Callicoon Fine Arts is pleased to present Divvy fair, by Kahlil Robert Irving, a series of eight porcelain and stoneware sculptures and two digital collages. Irving’s practice challenges constructs around decorative arts, monuments, and how race has been reinforced in America. This installation is an extension of Street Views, an ongoing series of sculptures and installations Irving began in 2013.
Irving has lived, studied, and worked in Saint Louis for a decade. The sculptures in this installation reference the city’s current state of decay and compression, as well as deeper cultural and social tensions within the city. Combining different construction methods such as extrusion and sprig molds, the new sculptures resemble amalgams of concrete, crumpled aluminum foil, and found objects. They include handmade tubes, found architectural motifs, and slip-cast porcelain objects made by the artist. The assemblages are glazed and adorned with different colored enamels and metallic lusters. The myriad of textures and trompe-l’oeil objects in the works trace a lineage from China's Ming dynasty objects to German Meissen wares to 20th century kitsch objects and 21st century meme production.
For Divvy fair, Irving maintains his engagement with contemporary instances of violence and terror against Black Americans at the hands of law enforcement. In both the sculptures and digital collages, screenshots and scans of newspaper headlines and documentary photography become image transfers that track the misconduct surrounding the murder of Anthony Lamar Smith in the greater St. Louis area. Other clippings illustrate the militarization of the police in response to civilian protests in St. Louis and beyond, most recently prompted by the acquittal of Jason Stockley and his charge to sue the government for malicious prosecution. Text from the public record of Stockley’s lawsuit is also applied to some of these works. Irving also observes forces of segregation and gentrification by incorporating signs and symbols, memes and patterns, that allude to these processes. This most recent body of work proffers a lyrical and elegiac sense of both belonging and loss.

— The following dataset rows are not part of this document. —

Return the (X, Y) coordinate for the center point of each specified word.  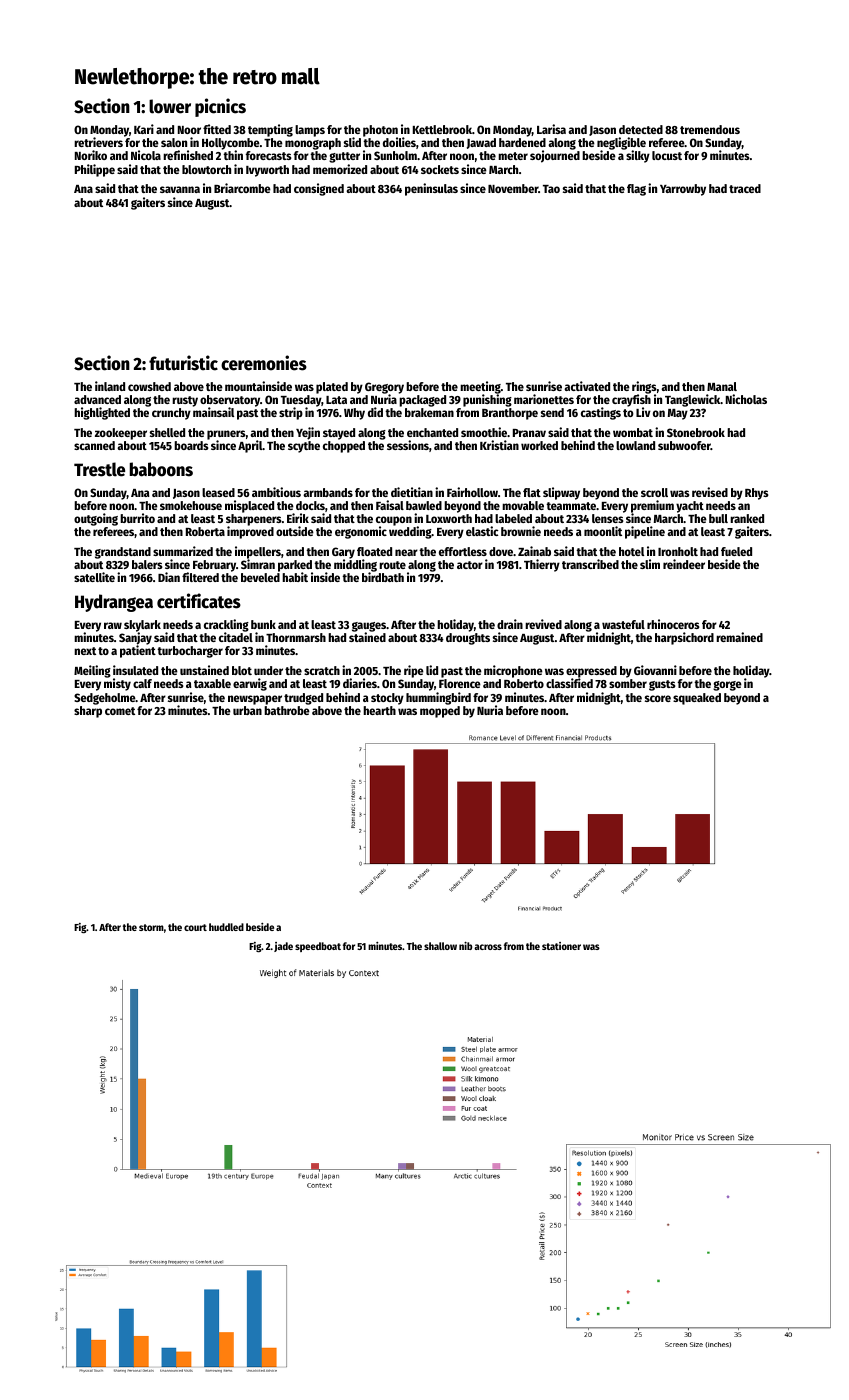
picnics (220, 107)
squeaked (697, 699)
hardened (522, 142)
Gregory (384, 388)
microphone (513, 671)
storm (151, 927)
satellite (94, 577)
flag (636, 190)
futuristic (183, 363)
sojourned (555, 157)
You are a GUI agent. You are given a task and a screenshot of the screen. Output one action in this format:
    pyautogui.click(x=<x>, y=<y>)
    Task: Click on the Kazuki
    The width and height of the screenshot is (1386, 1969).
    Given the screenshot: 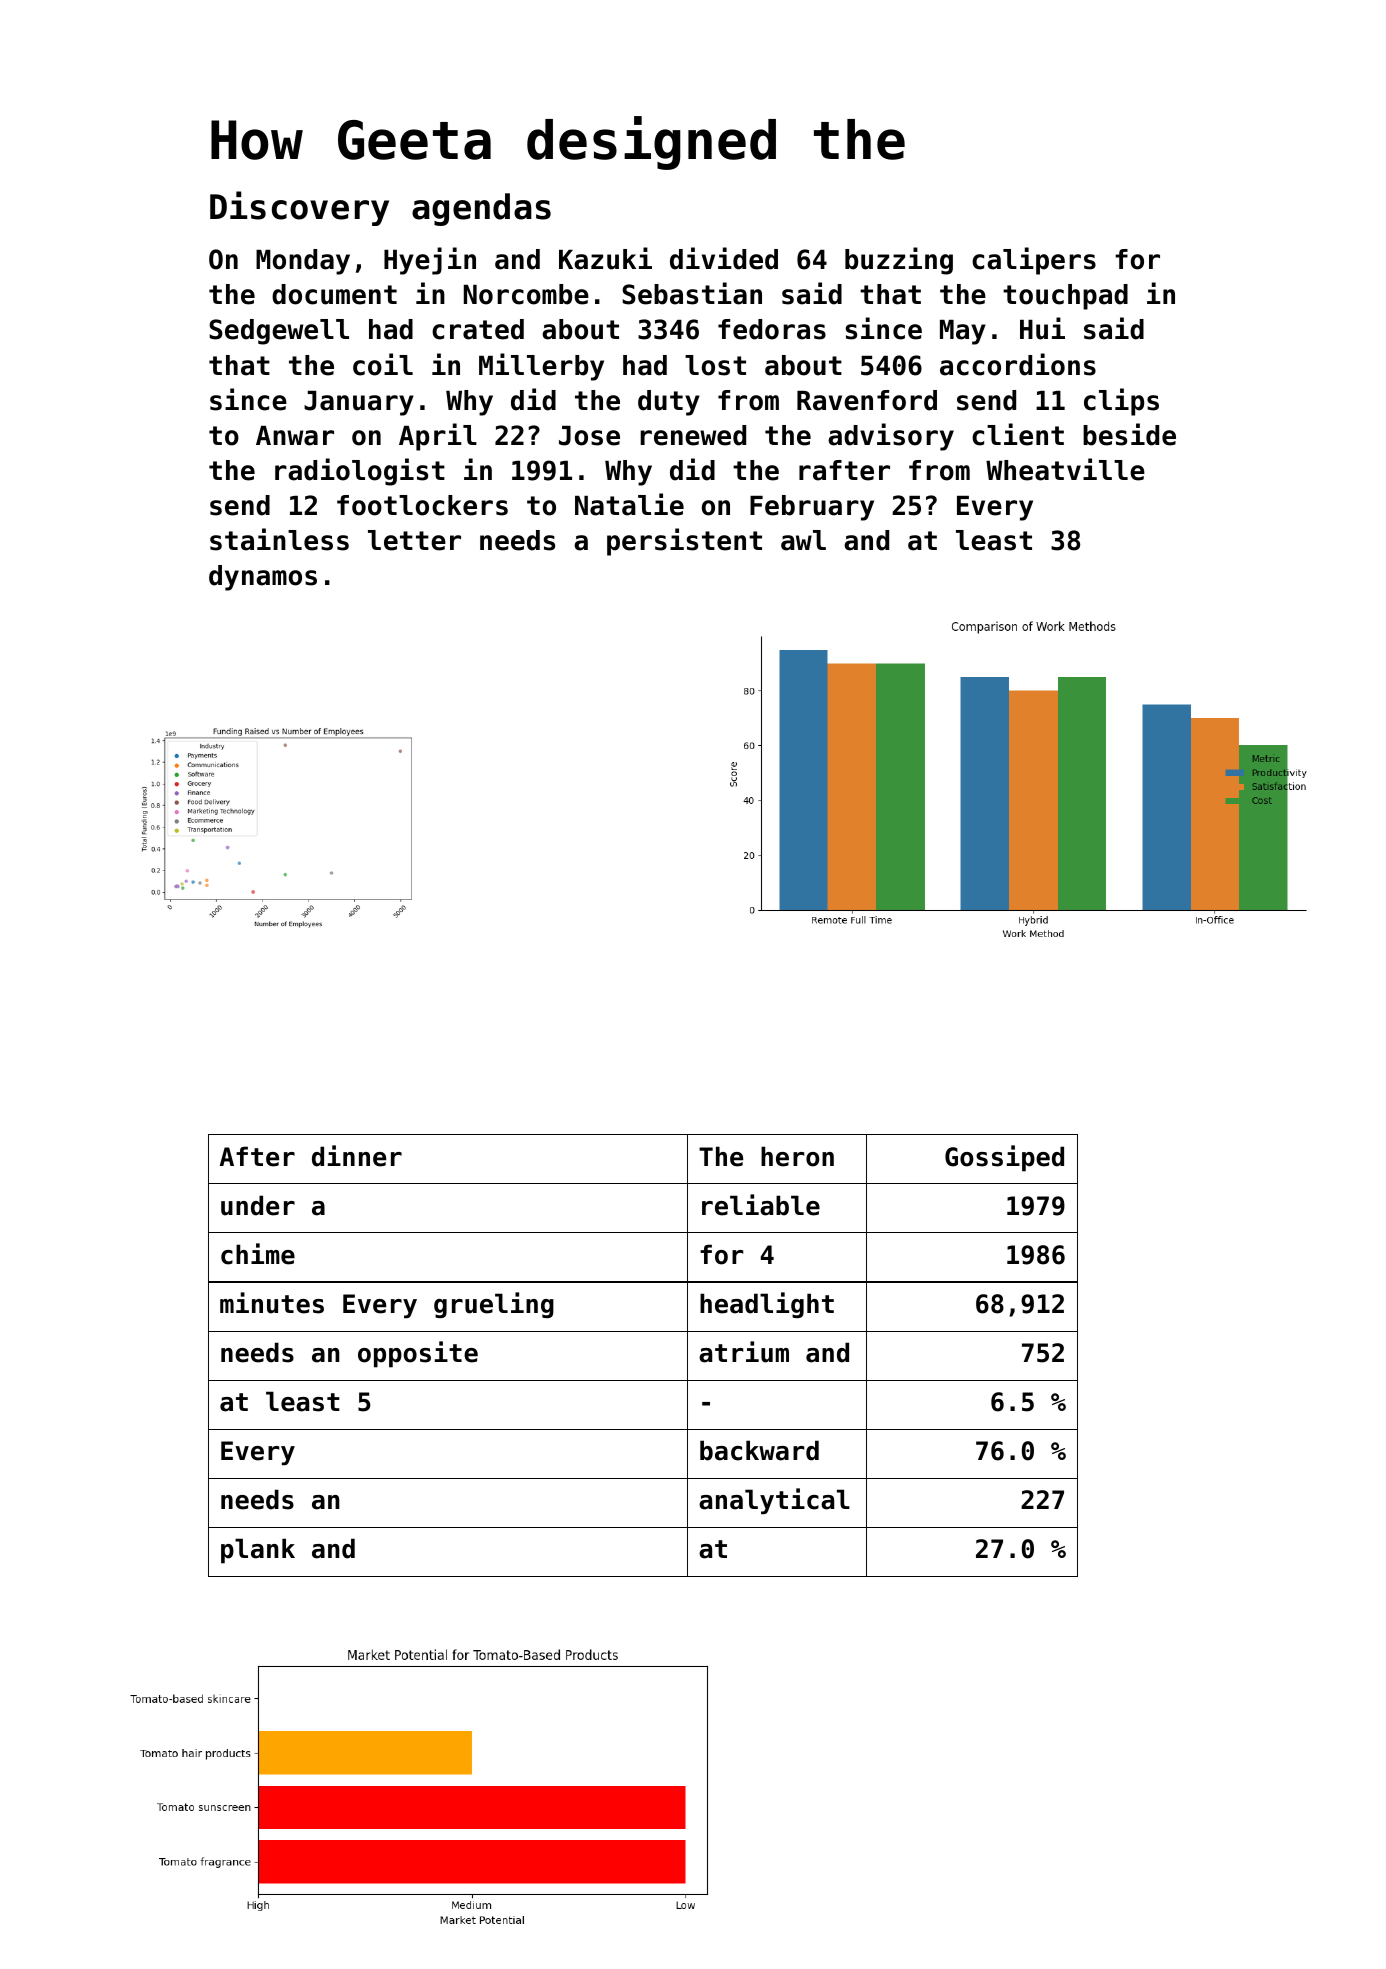 What is the action you would take?
    pyautogui.click(x=605, y=258)
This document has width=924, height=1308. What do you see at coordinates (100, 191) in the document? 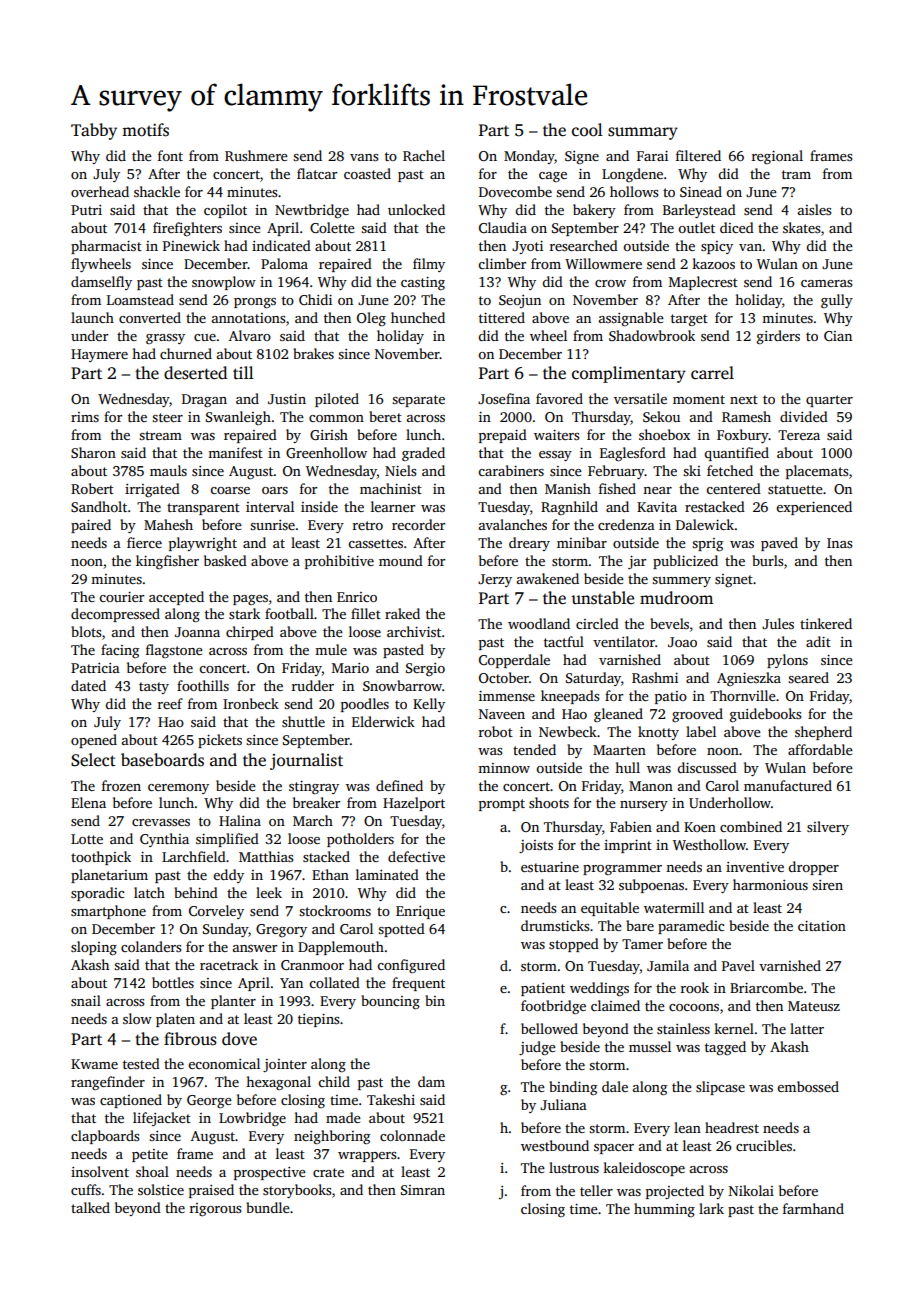
I see `overhead` at bounding box center [100, 191].
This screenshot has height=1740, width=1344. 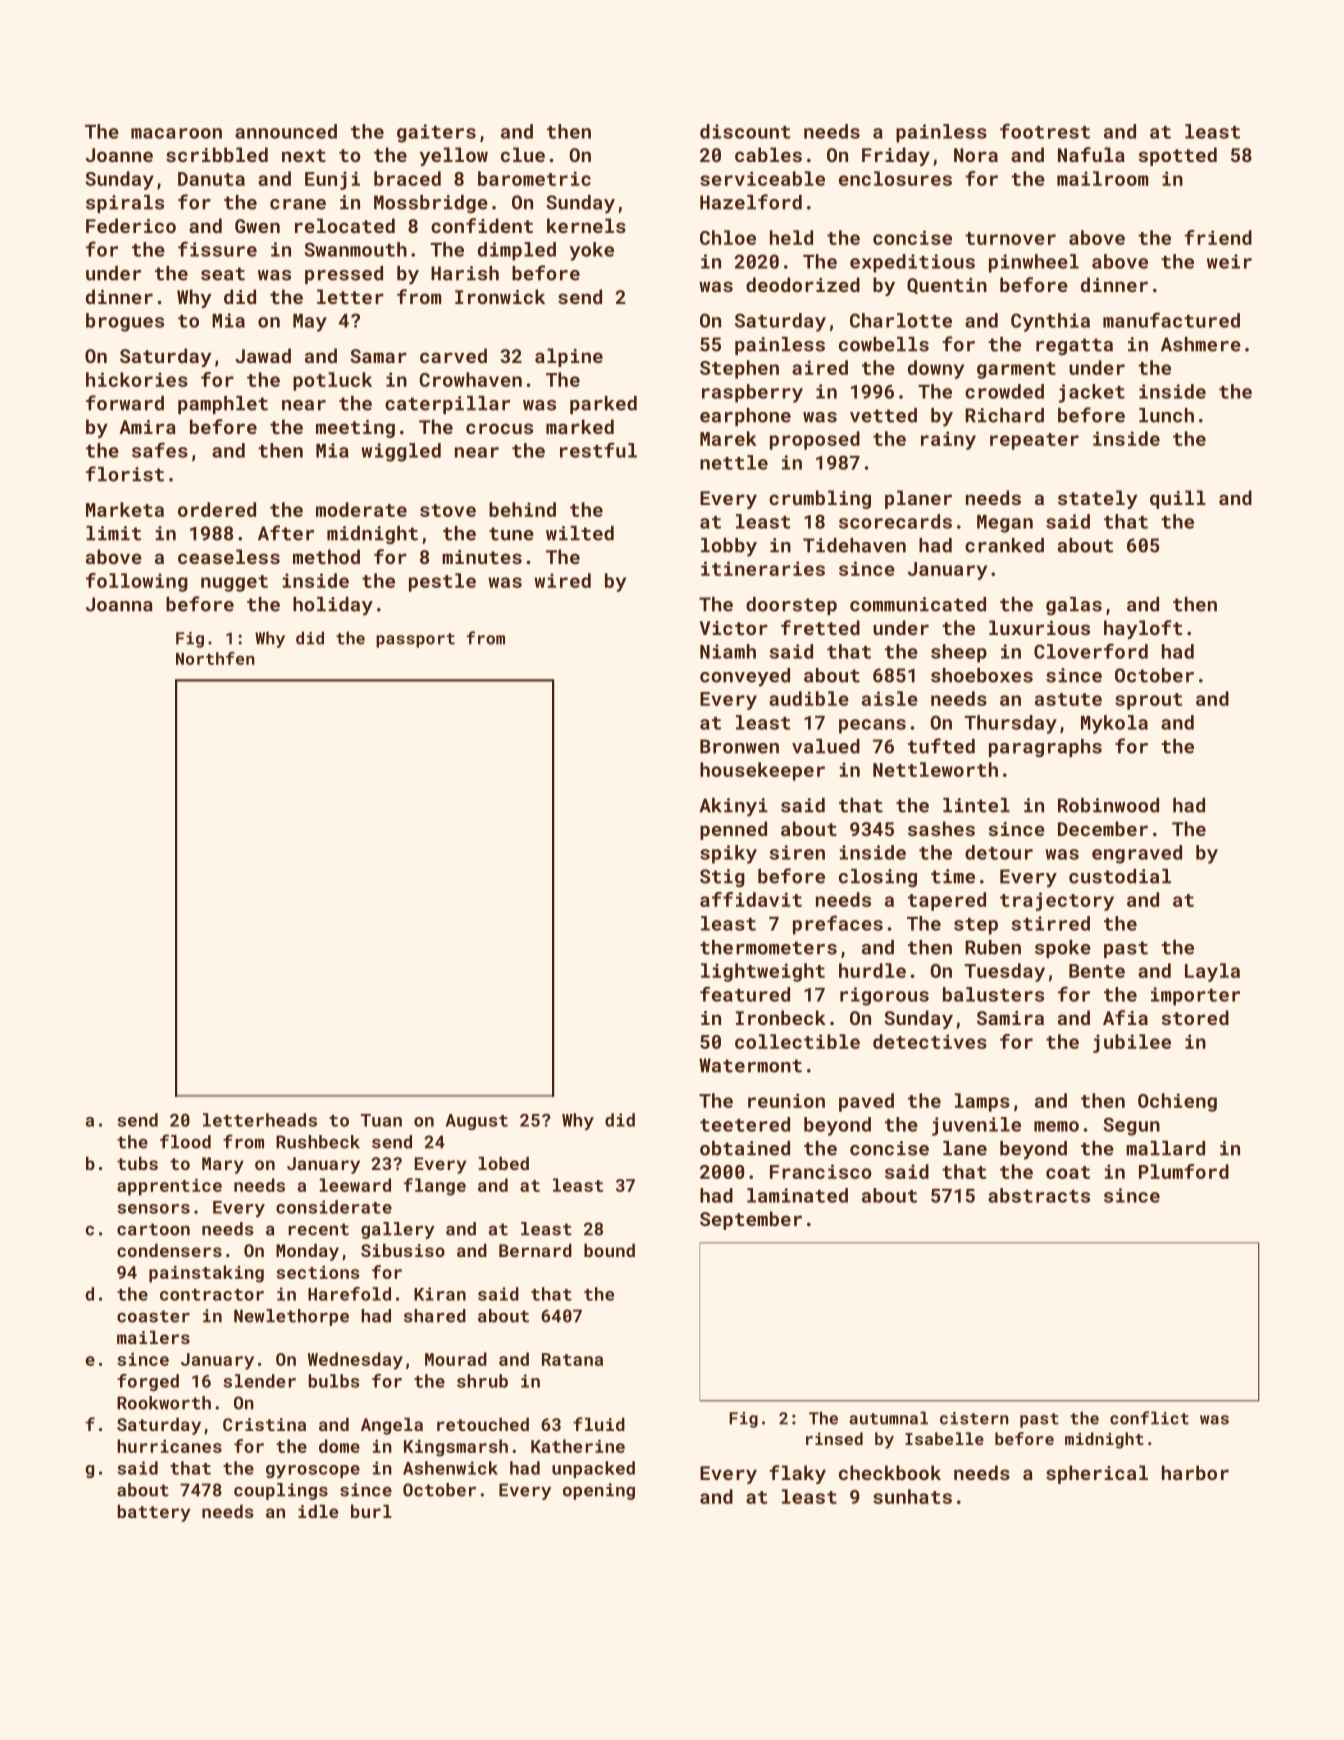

The textural density of these works exceeds the physical and relates to the ethos of the contemporary city. Each artwork extends the possibility of sculpture form, emerging from an unknown city’s sidewalks and the cracks in between. Irving’s work appeals to the potential of both the historical and imaginary to inform the present.
Kahlil Robert Irving is an artist born in San Diego, California, in 1992, currently living and working in St. Louis. He attended the Sam Fox School of Design and Visual Art, Washington University, in St. Louis (MFA, 2017) and the Kansas City Art Institute (BFA, Art History and Ceramics, 2015). In 2017, Callicoon Fine Arts mounted his first solo exhibition in New York titled Streets:Chains:Cocktails. Since then, his work has been exhibited at the Nerman Museum of Contemporary Art, Kansas; the Craft and Folk Art Museum, Los Angeles; the RISD Museum, Rhode Island; among others. Between September and December 2018, Irving had a solo exhibition at Wesleyan University in Connecticut titled Street Matter – Decay & Forever / Golden Age. Irving was a 2018 Artist in Residence at Art Omi and the 2017–18 Alice C. Cole Fellow at Wellesley College, Massachusetts. Starting in 2018, Irving has been honored as the Robert Chapman Turner Teaching Fellow in Ceramic Art at Alfred University in Alfred, New York. His work is in the collections of the Nerman Museum of Contemporary Art, Kansas; The RISD Museum, Providence, the Riga Porcelain Museum, Latvia; J.P Morgan Chase Art Collection, New York; The Ken Ferguson Teaching Collection at the Kansas City Art Institute, Missouri; the Foundation for Contemporary Ceramic Art, Kecskemet, Hungary; and the Bezalel Academy of Art and Design, Jerusalem.